■ MATERIAL PROVIDED
* * * *

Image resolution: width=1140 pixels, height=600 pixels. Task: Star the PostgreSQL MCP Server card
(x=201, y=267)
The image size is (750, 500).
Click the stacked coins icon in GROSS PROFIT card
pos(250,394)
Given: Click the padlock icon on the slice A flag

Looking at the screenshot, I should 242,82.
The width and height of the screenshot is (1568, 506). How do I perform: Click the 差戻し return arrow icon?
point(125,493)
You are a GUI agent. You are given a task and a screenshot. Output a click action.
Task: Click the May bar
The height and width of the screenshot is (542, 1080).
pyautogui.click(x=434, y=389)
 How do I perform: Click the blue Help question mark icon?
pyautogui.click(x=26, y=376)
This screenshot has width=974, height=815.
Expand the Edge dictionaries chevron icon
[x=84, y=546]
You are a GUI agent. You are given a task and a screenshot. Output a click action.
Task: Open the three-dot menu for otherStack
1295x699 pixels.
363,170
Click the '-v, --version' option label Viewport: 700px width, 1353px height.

* * * *

■ WHAT YOU SHOULD DO
In the material above, find the line with "Expand the Edge dictionaries chevron icon"; then copy it and every line after it, exactly, through the end.

■ RESULT OF THE TASK
Expand the Edge dictionaries chevron icon
[x=84, y=546]
You are a GUI agent. You are given a task and a screenshot. Output a click action.
Task: Open the three-dot menu for otherStack
1295x699 pixels.
363,170
Click the '-v, --version' option label Viewport: 700px width, 1353px height.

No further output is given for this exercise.